**Saved data entries:**
#####
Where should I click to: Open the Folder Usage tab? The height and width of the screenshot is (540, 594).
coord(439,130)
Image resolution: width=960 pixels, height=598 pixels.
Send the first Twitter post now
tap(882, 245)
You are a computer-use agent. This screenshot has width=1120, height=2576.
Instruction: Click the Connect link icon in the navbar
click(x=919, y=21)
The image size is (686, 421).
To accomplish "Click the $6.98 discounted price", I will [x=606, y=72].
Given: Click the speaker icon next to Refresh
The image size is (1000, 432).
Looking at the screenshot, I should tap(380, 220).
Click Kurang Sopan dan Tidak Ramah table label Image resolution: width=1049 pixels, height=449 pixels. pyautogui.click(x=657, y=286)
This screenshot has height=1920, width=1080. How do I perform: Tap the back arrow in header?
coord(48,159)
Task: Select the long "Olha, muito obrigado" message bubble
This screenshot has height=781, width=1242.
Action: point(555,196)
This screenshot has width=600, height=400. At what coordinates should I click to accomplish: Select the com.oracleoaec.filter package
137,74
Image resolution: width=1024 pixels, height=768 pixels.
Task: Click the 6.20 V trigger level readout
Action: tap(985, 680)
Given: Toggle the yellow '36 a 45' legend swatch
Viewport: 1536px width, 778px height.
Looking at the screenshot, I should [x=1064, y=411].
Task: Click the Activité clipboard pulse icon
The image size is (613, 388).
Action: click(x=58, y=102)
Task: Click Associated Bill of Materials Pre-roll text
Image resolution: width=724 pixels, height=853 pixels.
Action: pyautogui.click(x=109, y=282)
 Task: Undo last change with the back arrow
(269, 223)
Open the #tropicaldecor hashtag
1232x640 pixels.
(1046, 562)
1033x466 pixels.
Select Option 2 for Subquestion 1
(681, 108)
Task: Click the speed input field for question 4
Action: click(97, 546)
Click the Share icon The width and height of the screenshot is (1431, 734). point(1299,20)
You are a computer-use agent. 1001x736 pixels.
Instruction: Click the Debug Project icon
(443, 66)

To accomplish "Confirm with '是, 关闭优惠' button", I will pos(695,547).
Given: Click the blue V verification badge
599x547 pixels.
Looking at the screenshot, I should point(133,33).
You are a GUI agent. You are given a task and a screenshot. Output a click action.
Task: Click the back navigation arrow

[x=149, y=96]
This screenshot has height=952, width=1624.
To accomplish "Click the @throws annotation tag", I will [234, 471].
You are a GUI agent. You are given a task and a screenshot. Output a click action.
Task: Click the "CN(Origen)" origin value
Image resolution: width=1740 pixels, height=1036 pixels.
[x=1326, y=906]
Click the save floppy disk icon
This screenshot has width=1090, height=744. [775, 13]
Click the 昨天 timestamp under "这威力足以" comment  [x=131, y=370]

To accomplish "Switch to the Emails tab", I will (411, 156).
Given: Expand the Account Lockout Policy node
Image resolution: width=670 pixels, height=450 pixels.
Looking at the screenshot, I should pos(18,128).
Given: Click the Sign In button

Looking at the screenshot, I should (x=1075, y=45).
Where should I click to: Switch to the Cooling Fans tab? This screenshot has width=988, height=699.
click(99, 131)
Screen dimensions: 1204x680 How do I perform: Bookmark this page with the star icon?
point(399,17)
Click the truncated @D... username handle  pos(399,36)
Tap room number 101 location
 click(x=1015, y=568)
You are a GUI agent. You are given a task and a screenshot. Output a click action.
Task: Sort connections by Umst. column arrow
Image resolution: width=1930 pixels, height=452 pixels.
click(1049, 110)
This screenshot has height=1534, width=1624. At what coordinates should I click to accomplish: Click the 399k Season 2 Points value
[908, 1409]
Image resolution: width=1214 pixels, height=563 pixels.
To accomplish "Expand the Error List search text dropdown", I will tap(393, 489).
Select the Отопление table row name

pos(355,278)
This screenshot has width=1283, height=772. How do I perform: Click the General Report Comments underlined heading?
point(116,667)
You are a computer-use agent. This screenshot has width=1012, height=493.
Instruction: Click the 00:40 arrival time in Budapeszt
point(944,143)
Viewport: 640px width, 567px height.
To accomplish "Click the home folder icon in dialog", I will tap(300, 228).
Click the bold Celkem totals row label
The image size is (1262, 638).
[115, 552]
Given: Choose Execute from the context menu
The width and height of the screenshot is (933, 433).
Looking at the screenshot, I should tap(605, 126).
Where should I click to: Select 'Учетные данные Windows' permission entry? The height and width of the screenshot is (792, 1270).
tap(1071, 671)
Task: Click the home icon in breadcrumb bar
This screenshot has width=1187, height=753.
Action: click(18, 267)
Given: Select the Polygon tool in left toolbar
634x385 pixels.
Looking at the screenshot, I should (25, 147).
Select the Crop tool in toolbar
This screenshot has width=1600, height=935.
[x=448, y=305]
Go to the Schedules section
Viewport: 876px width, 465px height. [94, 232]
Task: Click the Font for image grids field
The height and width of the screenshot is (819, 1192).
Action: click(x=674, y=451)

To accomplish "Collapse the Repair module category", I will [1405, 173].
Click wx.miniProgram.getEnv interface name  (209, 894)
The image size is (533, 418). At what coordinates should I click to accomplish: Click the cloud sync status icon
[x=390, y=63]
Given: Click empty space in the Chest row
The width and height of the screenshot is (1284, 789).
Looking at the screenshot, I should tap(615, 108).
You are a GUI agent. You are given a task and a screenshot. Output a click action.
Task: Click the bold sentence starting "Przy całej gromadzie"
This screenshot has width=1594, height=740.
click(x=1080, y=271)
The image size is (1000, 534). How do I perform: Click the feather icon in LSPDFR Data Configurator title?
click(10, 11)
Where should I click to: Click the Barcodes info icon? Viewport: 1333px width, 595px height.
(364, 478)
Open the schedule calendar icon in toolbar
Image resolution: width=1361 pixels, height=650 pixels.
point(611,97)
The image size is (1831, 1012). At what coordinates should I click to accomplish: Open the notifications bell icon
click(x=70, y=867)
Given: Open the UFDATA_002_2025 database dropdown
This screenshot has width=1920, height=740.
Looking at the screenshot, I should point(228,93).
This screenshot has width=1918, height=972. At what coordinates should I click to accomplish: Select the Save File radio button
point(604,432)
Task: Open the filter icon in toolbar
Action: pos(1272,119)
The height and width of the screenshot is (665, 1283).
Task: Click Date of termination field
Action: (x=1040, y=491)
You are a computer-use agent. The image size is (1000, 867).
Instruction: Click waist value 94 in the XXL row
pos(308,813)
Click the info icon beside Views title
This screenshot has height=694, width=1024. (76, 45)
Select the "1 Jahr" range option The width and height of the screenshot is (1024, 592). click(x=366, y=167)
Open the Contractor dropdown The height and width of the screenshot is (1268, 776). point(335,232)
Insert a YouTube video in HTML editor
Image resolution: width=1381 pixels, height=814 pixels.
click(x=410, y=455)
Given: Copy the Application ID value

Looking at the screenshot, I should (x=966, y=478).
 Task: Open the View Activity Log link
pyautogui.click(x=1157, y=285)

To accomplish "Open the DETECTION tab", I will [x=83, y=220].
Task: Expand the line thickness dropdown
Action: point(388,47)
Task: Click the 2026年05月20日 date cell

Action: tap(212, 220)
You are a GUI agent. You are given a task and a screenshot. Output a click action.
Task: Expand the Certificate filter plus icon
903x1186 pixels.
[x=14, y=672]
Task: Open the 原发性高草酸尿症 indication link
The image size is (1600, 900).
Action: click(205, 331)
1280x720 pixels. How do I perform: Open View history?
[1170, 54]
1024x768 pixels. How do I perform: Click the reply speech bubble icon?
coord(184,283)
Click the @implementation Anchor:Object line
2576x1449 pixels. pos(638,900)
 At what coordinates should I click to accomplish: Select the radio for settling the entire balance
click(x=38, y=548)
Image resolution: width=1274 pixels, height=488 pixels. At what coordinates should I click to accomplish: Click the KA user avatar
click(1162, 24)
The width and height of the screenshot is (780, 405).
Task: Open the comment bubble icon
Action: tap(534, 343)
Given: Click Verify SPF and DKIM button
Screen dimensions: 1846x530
#####
**Goal of the exercise:** Your answer should be a single number: how many lines in the preceding entries contain "home".

**The answer:** 2